However, and if we just temporarily lean out of the camera shot, and then come back, it gets a D or C for the setup because this thing is not easy to set up. And we're also kind of rolling in there the difficulties around learning some of the SQL.
You get huge benefits from getting down to this tier, and eventually, you're going to want to end up here because it's probably where your internal business data is as well.
But it is absolutely harder, make no mistake. The reason I give it a D/C is many of the Google sources, your Search Console, your analytics, and your AdWords will have native exporters to BigQuery that are very easy to set up, which really reduces a lot of this setup time.
Wrapping up
So yes, that's our top-level run-through.
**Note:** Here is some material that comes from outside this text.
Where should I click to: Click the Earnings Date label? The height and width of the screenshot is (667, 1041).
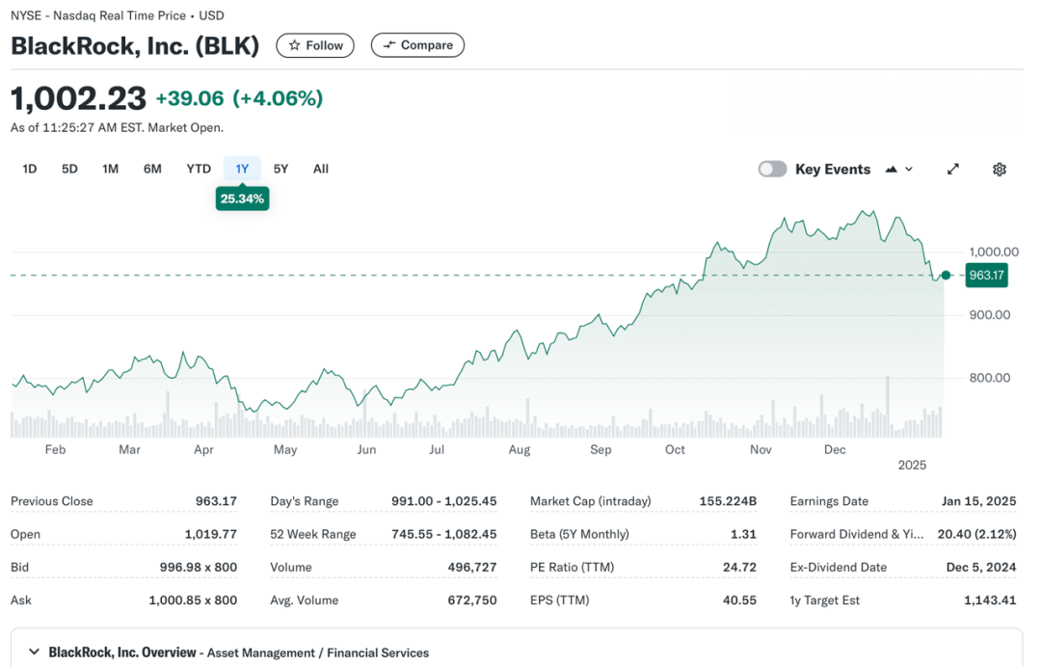[x=828, y=501]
Hopefully, you have been convinced by the why, and you've gone, "There are some things that I'd like to get out of this process."
You've looked at some stuff that you've done, and you've gone, "Oh, yes, I prioritized stuff badly in the past. I can do a hell of a better job about it now."
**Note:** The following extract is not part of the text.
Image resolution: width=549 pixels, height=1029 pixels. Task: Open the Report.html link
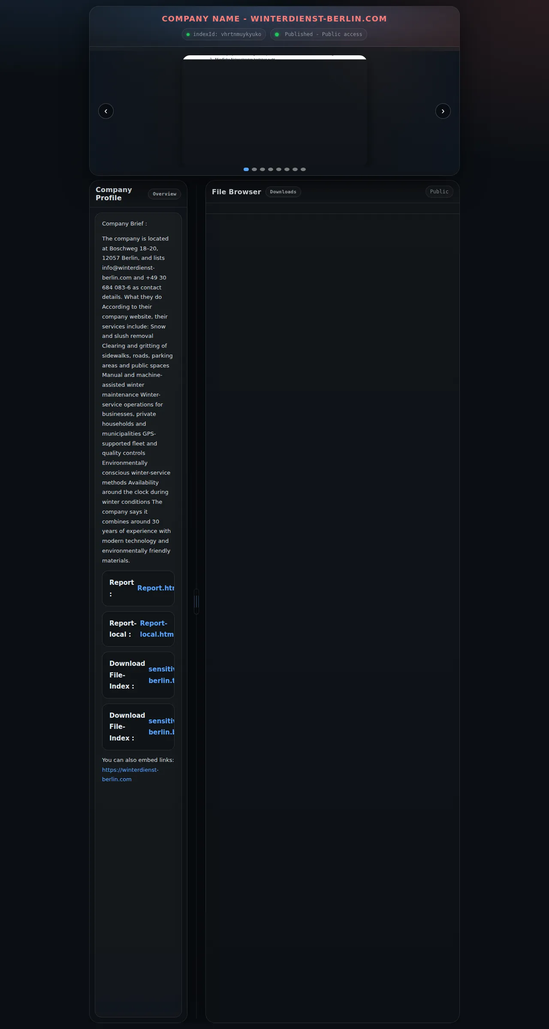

There also might be some biometrics that you want or need to have. When it comes to the how, I just said, generically, extract your data.
Looker Studio is often a good place to go and get that raw extract from. You're blending; you're never going to go wrong with Excel and your VLOOKUPs. But you can do some of it in Looker Studio.
And when you get really serious about this, you want to run down towards a data warehouse. It is harder to set up, but the benefits are far, far more substantial, and you can get some easier setup for your Google sources, your analytics, AdWords, and Search Console because they will natively export to BigQuery.
So, hopefully, that's been helpful and has at least inspired you to some uses.